2010s: A Decade that invited the next Great Depression

2010s: A Decade that invited the next Great Depression

I once asked the question: why did I join Tumblr? The answer is probably for post likes this. The sort of post that is a personal reflection of something a wider audience doesn’t expect (or want) on my main site (but they’ll probably get anyway). The sort of post that looks back at a year, and then a decade. The sort of post that does so with a somber mood.

The Great Depression started in 1929, by then the world had seen one World War and was heading toward another. The turn of the new millennium has at least avoided this fate. It has followed history in other respects. The rise of the far right; anti-Semitism becoming commonplace, first with language and then actions; the poor being left further behind by the rich. 

Okay, we’re not heading to the sort of depression that was incorrectly labelled as Great. It’s a different type of one. The last decade — so devoid of colour it doesn’t even have a moniker like the swinging sixties or even the bland noughties — has invited a collective mindset to emerge that prays on fear and insecurities.

▶ _Stored rows_:

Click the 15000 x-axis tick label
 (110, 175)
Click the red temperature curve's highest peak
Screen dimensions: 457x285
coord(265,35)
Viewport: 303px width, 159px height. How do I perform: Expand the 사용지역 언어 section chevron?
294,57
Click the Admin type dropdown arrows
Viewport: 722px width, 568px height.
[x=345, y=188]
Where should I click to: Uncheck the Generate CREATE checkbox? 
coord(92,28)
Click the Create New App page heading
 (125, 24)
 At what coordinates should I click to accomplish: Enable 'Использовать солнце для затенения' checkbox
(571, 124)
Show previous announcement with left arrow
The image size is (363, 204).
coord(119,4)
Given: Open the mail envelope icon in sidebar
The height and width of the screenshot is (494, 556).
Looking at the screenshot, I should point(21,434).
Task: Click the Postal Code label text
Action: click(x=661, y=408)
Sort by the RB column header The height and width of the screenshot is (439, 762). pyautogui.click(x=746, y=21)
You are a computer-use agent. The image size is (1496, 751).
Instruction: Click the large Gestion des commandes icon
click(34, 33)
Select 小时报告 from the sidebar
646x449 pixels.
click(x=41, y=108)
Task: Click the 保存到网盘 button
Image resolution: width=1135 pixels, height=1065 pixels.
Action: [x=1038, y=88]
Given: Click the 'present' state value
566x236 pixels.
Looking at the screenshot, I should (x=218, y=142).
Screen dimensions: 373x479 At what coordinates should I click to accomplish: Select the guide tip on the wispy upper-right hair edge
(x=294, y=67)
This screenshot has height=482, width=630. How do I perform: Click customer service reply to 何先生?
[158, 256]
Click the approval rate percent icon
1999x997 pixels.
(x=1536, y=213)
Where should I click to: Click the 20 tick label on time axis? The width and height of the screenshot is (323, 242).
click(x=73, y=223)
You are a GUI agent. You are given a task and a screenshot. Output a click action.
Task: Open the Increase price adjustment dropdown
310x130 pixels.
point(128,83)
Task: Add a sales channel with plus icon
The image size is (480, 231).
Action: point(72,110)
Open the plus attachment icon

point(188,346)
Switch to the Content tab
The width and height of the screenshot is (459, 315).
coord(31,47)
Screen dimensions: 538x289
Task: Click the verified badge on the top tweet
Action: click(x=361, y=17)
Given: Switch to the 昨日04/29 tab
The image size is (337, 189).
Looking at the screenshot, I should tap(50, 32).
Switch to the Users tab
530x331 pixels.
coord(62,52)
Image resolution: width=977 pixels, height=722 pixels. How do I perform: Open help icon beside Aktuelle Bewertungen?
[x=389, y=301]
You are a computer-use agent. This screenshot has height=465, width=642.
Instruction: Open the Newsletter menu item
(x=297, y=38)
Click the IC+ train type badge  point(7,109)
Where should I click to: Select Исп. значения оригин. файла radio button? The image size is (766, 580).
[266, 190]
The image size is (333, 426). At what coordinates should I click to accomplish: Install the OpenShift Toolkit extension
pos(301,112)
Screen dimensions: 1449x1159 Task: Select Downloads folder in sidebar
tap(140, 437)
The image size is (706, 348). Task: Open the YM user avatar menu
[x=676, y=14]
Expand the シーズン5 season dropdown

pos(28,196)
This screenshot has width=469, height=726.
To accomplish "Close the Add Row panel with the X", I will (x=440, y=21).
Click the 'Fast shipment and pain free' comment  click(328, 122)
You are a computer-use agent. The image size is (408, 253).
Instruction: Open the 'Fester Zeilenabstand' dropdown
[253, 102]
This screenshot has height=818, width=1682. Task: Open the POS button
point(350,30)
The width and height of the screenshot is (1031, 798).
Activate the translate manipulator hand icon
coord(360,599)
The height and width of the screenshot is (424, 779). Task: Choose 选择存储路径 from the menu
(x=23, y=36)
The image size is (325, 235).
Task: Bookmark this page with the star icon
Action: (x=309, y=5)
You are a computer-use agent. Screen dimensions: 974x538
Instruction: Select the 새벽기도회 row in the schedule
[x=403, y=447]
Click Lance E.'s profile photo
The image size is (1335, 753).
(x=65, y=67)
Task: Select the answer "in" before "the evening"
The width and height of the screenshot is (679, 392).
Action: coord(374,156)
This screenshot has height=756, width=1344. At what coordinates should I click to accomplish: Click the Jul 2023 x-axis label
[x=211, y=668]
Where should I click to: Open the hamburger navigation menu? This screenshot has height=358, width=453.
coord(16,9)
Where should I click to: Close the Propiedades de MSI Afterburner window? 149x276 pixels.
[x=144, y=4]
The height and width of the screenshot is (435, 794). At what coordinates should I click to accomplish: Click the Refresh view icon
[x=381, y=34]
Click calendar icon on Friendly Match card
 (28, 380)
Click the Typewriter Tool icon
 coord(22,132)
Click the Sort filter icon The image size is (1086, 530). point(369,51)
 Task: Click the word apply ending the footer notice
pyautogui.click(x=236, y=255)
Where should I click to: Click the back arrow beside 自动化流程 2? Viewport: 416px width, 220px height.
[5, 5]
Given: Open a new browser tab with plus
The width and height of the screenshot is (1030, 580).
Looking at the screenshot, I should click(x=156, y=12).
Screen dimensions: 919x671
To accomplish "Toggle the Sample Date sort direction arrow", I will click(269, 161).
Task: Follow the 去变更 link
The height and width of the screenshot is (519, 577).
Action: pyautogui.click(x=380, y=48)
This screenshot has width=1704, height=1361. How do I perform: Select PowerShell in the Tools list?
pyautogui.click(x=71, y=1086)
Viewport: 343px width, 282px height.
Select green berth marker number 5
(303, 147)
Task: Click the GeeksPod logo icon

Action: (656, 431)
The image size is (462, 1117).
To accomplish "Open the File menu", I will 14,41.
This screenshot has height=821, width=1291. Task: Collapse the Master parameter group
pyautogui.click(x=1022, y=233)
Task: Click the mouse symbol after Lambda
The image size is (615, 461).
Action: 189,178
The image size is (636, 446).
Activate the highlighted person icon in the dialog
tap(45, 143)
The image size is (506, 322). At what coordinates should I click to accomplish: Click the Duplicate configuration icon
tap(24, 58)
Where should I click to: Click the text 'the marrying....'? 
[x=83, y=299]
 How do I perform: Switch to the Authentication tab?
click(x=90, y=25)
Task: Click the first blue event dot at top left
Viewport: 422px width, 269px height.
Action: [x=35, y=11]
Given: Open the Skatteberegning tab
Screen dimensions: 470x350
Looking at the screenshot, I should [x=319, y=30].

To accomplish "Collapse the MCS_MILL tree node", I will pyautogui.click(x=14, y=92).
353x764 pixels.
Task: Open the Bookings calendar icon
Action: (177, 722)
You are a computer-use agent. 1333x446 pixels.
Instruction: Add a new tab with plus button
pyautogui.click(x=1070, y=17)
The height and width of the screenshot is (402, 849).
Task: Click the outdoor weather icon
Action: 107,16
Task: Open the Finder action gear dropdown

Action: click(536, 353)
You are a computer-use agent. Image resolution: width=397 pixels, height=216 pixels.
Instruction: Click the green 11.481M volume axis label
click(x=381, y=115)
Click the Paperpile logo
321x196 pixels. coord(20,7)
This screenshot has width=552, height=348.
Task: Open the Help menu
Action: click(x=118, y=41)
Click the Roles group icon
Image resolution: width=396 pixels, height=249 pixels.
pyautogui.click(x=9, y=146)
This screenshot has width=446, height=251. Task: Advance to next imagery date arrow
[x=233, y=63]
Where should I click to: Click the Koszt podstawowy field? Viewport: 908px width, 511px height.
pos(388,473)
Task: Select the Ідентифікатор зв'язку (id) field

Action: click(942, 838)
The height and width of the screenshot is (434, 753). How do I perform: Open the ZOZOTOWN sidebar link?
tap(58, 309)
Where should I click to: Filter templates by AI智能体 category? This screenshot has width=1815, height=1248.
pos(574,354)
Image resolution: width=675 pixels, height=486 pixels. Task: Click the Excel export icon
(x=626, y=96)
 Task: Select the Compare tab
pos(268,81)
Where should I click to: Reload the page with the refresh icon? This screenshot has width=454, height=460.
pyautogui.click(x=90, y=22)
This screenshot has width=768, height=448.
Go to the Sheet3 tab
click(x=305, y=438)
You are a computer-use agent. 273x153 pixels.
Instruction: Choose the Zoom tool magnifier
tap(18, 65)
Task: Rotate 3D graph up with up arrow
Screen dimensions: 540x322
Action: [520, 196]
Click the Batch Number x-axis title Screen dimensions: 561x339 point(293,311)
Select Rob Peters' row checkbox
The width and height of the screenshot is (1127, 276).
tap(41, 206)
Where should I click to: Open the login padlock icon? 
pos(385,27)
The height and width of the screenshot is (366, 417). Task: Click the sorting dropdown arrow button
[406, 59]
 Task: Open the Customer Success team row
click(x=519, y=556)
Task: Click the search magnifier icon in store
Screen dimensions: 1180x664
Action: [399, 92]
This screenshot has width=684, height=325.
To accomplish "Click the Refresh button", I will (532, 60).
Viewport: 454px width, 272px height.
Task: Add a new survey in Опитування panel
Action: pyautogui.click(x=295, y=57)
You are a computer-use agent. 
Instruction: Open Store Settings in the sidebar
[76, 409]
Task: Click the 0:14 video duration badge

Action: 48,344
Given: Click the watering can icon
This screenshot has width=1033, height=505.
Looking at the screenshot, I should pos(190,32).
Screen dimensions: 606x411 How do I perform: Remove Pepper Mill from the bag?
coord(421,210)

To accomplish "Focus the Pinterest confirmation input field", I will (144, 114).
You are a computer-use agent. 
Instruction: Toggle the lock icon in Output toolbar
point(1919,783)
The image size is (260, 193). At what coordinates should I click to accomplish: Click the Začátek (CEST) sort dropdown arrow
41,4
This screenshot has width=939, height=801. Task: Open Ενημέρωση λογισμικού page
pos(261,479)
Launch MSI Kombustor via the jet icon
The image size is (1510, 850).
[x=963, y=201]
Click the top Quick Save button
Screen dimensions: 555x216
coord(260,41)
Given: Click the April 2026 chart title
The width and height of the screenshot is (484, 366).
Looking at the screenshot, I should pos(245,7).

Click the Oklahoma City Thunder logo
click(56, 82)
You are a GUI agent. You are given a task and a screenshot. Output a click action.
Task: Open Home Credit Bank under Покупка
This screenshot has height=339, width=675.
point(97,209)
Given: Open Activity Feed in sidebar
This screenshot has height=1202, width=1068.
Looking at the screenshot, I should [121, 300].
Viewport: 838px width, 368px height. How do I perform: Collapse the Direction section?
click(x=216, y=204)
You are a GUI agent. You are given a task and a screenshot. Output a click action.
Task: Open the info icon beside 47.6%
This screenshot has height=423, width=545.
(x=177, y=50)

▶ _Written problem 1_: Decide whether each statement agrees with the post about the 2010s, answering yes or no and quoting the words from the post that decide it. (a) The Great Depression began in 1929. (b) The writer says the 2010s have a nickname like the one the sixties have. (c) The writer lists the poor falling further behind the rich as one way recent times have followed history.
▶ _Written problem 2_: Write the next part of the post about the 2010s, picking up after its final sentence.

▶ _Task response 1_:
(a) Yes: "The Great Depression started in 1929"
(b) No: "so devoid of colour it doesn’t even have a moniker like the swinging sixties or even the bland noughties"
(c) Yes: "the poor being left further behind by the rich"

▶ _Task response 2_:
I wasn’t a massive fan of being a teenager, it’s apt that I’m not big on the decade with the teenage years in its numbering. The Tens (that’s what I’m going with) saw us accept the reduction of aspiration. We can thank austerity for this. If after years of being told there’s no money, a tightening of the belt required, it permeates into the collective mindset. Even for those that have disposable income.

Most of us ended up in houses we wished were bigger, working more hours than we’d like, mixing in shrinking social circles, watching others lead perfect lives on Instagram while being old enough to complain about it all on Facebook. Or in my case, not even bothering with the moan on Facebook because I can’t stomach the trawl through people’s dinners or exercise regimes.

It was a decade where Coldplay became the biggest stadium band on the planet. Now, I’ve been to several Coldplay gigs in the last decade so it’s safe to say I’m a fan but think about that for a minute: Coldplay are the biggest draw the globe has to offer. Coldplay.

They should be a great side act while generation defining entertainers shape the mood of the day. Instead, we see all acts from all decades converge via YouTube into every popular music venue around the planet. The time of today has become unstructured. Nothing defines The Tens. It was a place for compilation moods and the new blood was lacking any telling contribution.

Justin Bieber — a man with staying power and a massive fanbase — made the news in 2013 for not getting in a Manchester nightclub. A true global superstar that epitomised this decade could not enter a club incase he tarnished its image. That’s a club that no longer exists but were right at the time.

Of course, music is one aspect of a decade’s image. Politics is another that’s already been touched upon. The division will last another ten years unless a true centre-ground leader can unite the nation again.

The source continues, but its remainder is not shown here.